Dès 1946, à l'âge de vingt ans,
Karl Richter
dirige le
chœur de la Christkirche de Leipzig
et, un an après, en 1949, il est nommé organiste titulaire de
Saint-Thomas de Leipzig. En 1951, il quitte la RDA et son régime de plomb, une simple
valise à la main. Après un passage à Zurich, il obtient un poste de chantre
à Munich. Il épousera Gladys Müller (1931–2019) à Zurich en
1952. Le couple aura deux enfants : Tobias en 1953 et
Simone en 1961. La famille
Richter
ne fera jamais la une des tabloïds !
Orgue de Richter pour les tournées...
Revenons à Munich en 1954,
Karl Richter
qui dirigeait déjà le
Cercle Heinrich Schütz
crée son propre chœur, le
Chœur Bach, qui suit la fondation du
Münchener Bach-Orchester
en 1953. (Informations sur ces dates divergentes 😊 pas grave). La
qualité des tournées et des premiers enregistrements érige les ensembles et
leur chef comme une référence de l'interprétation d'ouvrages de l'époque
baroque, classique voire romantique. Un seul exemple : le chœur pouvait
chanter l'intégrale de la
Messe en si
de
Bach
(2H) sans les partitions sous les yeux !
Karl Richter
a assuré sa postérité surtout avec l'interprétation des oratorios et
cantates de
Bach
et de
Haendel. N'oublions pas que
Nikolaus Harnoncourt
né en 1929 a créé de son côté le
Concentus Musicus Wien
en 1953 et a commencé à révolutionner la tradition de l'exécution de
la musique baroque : instruments anciens, distribution masculine, recourt à
des contreténors, etc. On a souvent écouté le travail merveilleux de
redécouverte de cet artiste. D'autres ensembles ont suivi et de nos jours on
ne joue que rarement la musique de 1600 à 1800 voire plus tardive comme dans
les années 40-70.
Bien entendu, les deux styles interprétatifs ont perduré pendant ces
décennies et permis aux critiques de susciter des polémiques. Les antis
retour à l'authenticité pour les uns (Antoine Goléa) et le
conservatisme des encensoirs pour les autres. Pourtant, à mon humble avis,
le fond doit toujours l'emporter sur la forme. Les sonorités soyeuses du
Münchener Bach-Orchester
envoûtent tout autant que celles plus acidulées et pétulantes du
Concentus Musicus Wien.
Voyager 1
Ta Ta... TaTaTa...
Plus précisément, j'avoue que si le mysticisme assumé de
Richter
me bouleverse, mais que je m'ennuie à l'écoute de ses
Suites
de
Bach
enregistrées vers 1962.
Suites
(ou
Ouvertures) et
concertos brandebourgeois
sont des œuvres de divertissements, et le jeu pétillant de
Café Zimemann
(au hasard) sonne comme à l'opposé à la gravité austère de
Richter. Une simple préférence… Polémique bien stupide quand on a la possibilité
d'entendre deux genres aussi aboutis… Le même conflit se déchaînera au sujet
de sa façon de jouer le répertoire d'orgue…

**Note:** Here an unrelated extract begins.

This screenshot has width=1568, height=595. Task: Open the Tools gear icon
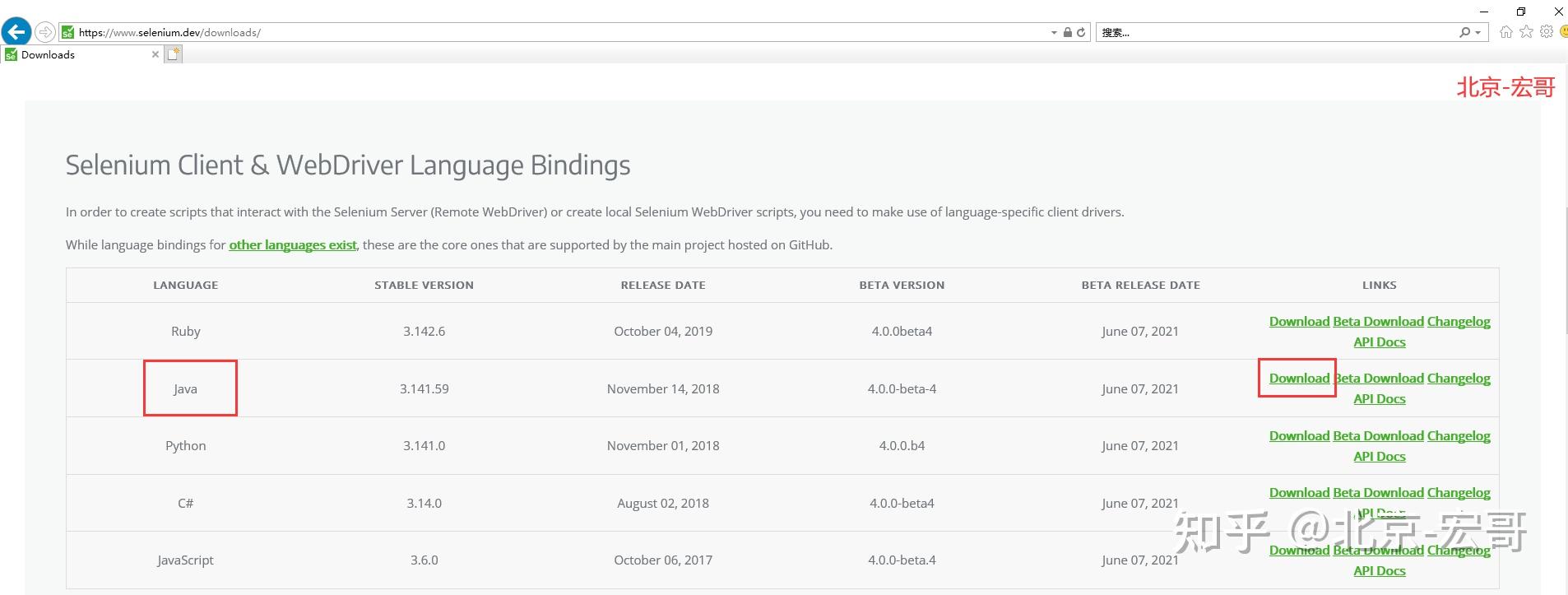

Petites anecdotes : J.F. Kennedy et Glenn Gould faisaient
partie de son Fans club. L'enregistrement de la
Passion selon Saint-Matthieu
écouté ce jour s’est vendu à 50 000 exemplaires en sept ans (un record
en classique et pour une œuvre nécessitant 4 LP 33T).
Richter
a incontestablement permis à des générations de découvrir la musique de
Bach. Plus insolite : son interprétation du
Concerto brandebourgeois n° 2
figure en bonne place sur la sélection musicale du Disque d'or
Voyager. Disque qui a quitté notre système solaire à bord des sondes Voyager 1
(1977) et Voyager 2, le message de l'humanité.
(YouTube).
Karl Richter
meurt encore jeune d'une crise cardiaque en 1981, à l'âge de 54 ans.
Un concert en sa mémoire est dirigé le 3 mai 1981 par son ami
Leonard Bernstein
dirigeant le
Chœur Bach de Munich
et
l'Orchestre Bach
dans la Herkulessaal de Munich. Son épouse, Gladys le rejoindra
en 2019 à l'âge de 88 ans. Au programme du concert proposé
par Lenny :
- le choral "Wenn ich einmal soll scheiden" de la Passion selon saint
Matthieu (BWV 244) ;
- le concerto Brandebourgeois n° 3 en sol majeur (BWV 1048) ;
- la Cantate "Wachet auf, ruft uns die Stimme" (BWV 140).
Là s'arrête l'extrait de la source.